All of the records must be set down again word for word.

▶ Information provided
________________
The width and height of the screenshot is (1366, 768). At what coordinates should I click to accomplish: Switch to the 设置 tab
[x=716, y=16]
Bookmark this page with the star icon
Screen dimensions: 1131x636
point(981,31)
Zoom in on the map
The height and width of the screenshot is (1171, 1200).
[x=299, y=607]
________________
▶ Written solution
The width and height of the screenshot is (1366, 768). At what coordinates should I click to accomplish: Switch to the 设置 tab
[x=716, y=16]
Bookmark this page with the star icon
Screen dimensions: 1131x636
point(981,31)
Zoom in on the map
The height and width of the screenshot is (1171, 1200).
[x=299, y=607]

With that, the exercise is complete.